» **WHAT IS BEING ASKED**: Transcribe only the lines of the listing below from the one holding "Click the dashed" through the one holding "666x298 pixels.", inclusive, without any change.

--- MATERIAL FOR THE TASK ---

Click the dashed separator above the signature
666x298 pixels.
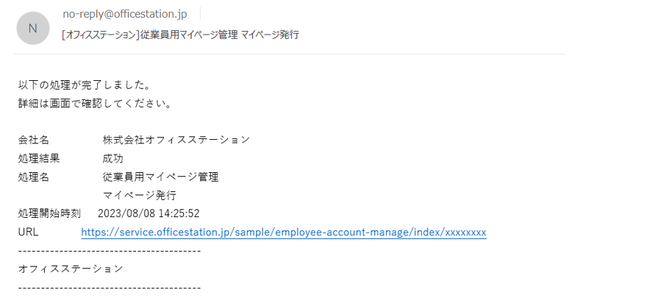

---
--- MATERIAL FOR THE TASK ---

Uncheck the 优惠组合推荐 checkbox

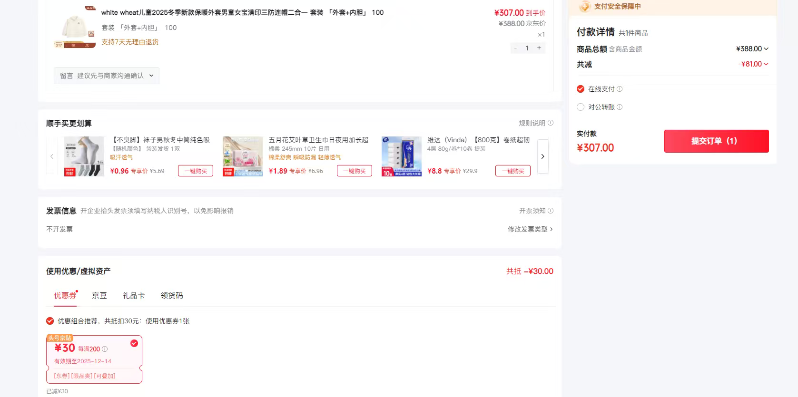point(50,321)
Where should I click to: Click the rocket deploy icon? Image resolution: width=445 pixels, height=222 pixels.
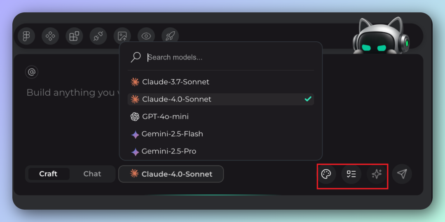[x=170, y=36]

---

» **SOLUTION TO THE PROBLEM**:
Click the dashed separator above the signature
666x298 pixels.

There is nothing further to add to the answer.